The Role of Galactic Winds on Molecular Gas Emission from Galaxy Mergers

TL;DR

This study investigates how galactic winds driven by starburst activity and AGN feedback influence molecular gas emission in galaxy mergers, revealing their signatures in CO emission morphologies and line profiles.

Contribution

It combines 3D non-LTE radiative transfer with SPH simulations to demonstrate the impact of winds on CO emission and outflow signatures in merging galaxies.

Findings

Galactic winds can produce observable CO outflows of 10^8-10^9 Msun.

AGN-driven winds sustain CO outflows longer than starburst-driven winds.

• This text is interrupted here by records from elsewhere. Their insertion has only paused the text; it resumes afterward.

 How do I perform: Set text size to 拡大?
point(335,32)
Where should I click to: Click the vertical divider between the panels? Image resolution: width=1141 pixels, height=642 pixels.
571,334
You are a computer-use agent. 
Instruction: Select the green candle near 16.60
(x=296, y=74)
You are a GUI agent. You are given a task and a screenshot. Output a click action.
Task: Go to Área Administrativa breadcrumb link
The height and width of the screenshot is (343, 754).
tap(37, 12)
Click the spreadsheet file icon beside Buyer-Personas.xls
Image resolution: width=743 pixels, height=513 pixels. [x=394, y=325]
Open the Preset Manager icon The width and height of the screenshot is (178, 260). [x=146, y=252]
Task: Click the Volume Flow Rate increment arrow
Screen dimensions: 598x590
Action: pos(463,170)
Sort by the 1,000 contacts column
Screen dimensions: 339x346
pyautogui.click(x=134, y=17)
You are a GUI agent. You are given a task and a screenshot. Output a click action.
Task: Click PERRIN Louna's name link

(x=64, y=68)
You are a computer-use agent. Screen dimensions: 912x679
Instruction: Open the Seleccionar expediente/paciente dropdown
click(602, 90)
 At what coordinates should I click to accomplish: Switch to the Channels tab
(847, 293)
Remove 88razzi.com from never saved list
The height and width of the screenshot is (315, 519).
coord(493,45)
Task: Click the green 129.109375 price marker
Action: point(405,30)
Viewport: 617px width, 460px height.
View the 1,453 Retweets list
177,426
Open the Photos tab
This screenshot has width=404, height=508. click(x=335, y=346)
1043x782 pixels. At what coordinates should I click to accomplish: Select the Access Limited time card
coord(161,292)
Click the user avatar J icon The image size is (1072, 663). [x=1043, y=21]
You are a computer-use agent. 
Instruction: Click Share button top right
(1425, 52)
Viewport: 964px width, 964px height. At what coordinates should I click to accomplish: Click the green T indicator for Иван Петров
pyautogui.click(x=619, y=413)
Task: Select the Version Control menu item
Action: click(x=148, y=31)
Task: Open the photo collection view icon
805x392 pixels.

Winds influence the spatial extent of CO emission in post-merger galaxies.

Abstract

We assess the impact of starburst and AGN feedback-driven winds on the CO emission from galaxy mergers, and, in particular, search for signatures of these winds in the simulated CO morphologies and emission line profiles. We do so by combining a 3D non-LTE molecular line radiative transfer code with smoothed particle hydrodynamics (SPH) simulations of galaxy mergers that include prescriptions for star formation, black hole growth, a multiphase interstellar medium (ISM), and the winds associated with star formation and black hole growth. Our main results are: (1) Galactic winds can drive outflows of masses ~10^8-10^9 Msun which may be imaged via CO emission line mapping. (2) AGN feedback-driven winds are able to drive imageable CO outflows for longer periods of time than starburst-driven winds owing to the greater amount of energy imparted to the ISM by AGN feedback compared to star formation. (3) Galactic winds can control the spatial extent of the CO emission in post-merger galaxies, and may serve as a physical motivation for the sub-kiloparsec scale CO emission radii observed in local advanced mergers. (4) Secondary emission peaks at velocities greater than the circular velocity are seen in the CO emission lines in all models. In models with winds, these high velocity peaks are seen to preferentially correspond to outflowing gas entrained in winds, which is not the case in the model without winds. The high velocity peaks seen in models without winds are typically confined to velocity offsets (from the systemic) < 1.7 times the circular velocity, whereas the models with AGN feedback-driven winds can drive high velocity peaks to ~2.5 times the circular velocity.